(Collected data entries)
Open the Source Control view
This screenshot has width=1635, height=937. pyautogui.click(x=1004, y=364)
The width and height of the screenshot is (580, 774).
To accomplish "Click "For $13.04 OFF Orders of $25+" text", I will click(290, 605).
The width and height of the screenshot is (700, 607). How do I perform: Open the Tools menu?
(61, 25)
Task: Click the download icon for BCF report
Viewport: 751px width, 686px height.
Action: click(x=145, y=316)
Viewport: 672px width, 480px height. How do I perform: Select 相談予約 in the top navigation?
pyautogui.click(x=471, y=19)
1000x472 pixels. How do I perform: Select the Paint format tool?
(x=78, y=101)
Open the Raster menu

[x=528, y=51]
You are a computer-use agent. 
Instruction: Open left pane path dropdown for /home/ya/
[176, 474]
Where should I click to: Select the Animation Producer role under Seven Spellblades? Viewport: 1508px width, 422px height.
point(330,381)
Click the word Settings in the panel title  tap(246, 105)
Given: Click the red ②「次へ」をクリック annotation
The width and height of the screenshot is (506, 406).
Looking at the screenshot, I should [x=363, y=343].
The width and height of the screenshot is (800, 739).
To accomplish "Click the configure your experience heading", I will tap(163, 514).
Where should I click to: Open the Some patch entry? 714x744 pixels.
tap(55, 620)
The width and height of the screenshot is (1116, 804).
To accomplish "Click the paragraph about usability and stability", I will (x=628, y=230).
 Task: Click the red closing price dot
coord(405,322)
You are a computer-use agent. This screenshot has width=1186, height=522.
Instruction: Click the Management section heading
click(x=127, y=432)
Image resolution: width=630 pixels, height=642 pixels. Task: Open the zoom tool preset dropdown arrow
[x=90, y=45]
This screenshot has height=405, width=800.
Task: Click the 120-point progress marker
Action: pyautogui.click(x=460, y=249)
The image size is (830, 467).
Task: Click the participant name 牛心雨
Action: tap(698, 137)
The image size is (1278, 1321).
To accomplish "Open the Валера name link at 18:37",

**Exercise description**
All the lines above should appear again in the answer, exactly as written.

**Solution**
Open the Source Control view
This screenshot has width=1635, height=937. pyautogui.click(x=1004, y=364)
The width and height of the screenshot is (580, 774).
To accomplish "Click "For $13.04 OFF Orders of $25+" text", I will click(290, 605).
The width and height of the screenshot is (700, 607). How do I perform: Open the Tools menu?
(61, 25)
Task: Click the download icon for BCF report
Viewport: 751px width, 686px height.
Action: click(x=145, y=316)
Viewport: 672px width, 480px height. How do I perform: Select 相談予約 in the top navigation?
pyautogui.click(x=471, y=19)
1000x472 pixels. How do I perform: Select the Paint format tool?
(x=78, y=101)
Open the Raster menu

[x=528, y=51]
You are a computer-use agent. 
Instruction: Open left pane path dropdown for /home/ya/
[176, 474]
Where should I click to: Select the Animation Producer role under Seven Spellblades? Viewport: 1508px width, 422px height.
point(330,381)
Click the word Settings in the panel title  tap(246, 105)
Given: Click the red ②「次へ」をクリック annotation
The width and height of the screenshot is (506, 406).
Looking at the screenshot, I should [x=363, y=343].
The width and height of the screenshot is (800, 739).
To accomplish "Click the configure your experience heading", I will tap(163, 514).
Where should I click to: Open the Some patch entry? 714x744 pixels.
tap(55, 620)
The width and height of the screenshot is (1116, 804).
To accomplish "Click the paragraph about usability and stability", I will (x=628, y=230).
 Task: Click the red closing price dot
coord(405,322)
You are a computer-use agent. This screenshot has width=1186, height=522.
Instruction: Click the Management section heading
click(x=127, y=432)
Image resolution: width=630 pixels, height=642 pixels. Task: Open the zoom tool preset dropdown arrow
[x=90, y=45]
This screenshot has height=405, width=800.
Task: Click the 120-point progress marker
Action: pyautogui.click(x=460, y=249)
The image size is (830, 467).
Task: Click the participant name 牛心雨
Action: tap(698, 137)
The image size is (1278, 1321).
To accomplish "Open the Валера name link at 18:37",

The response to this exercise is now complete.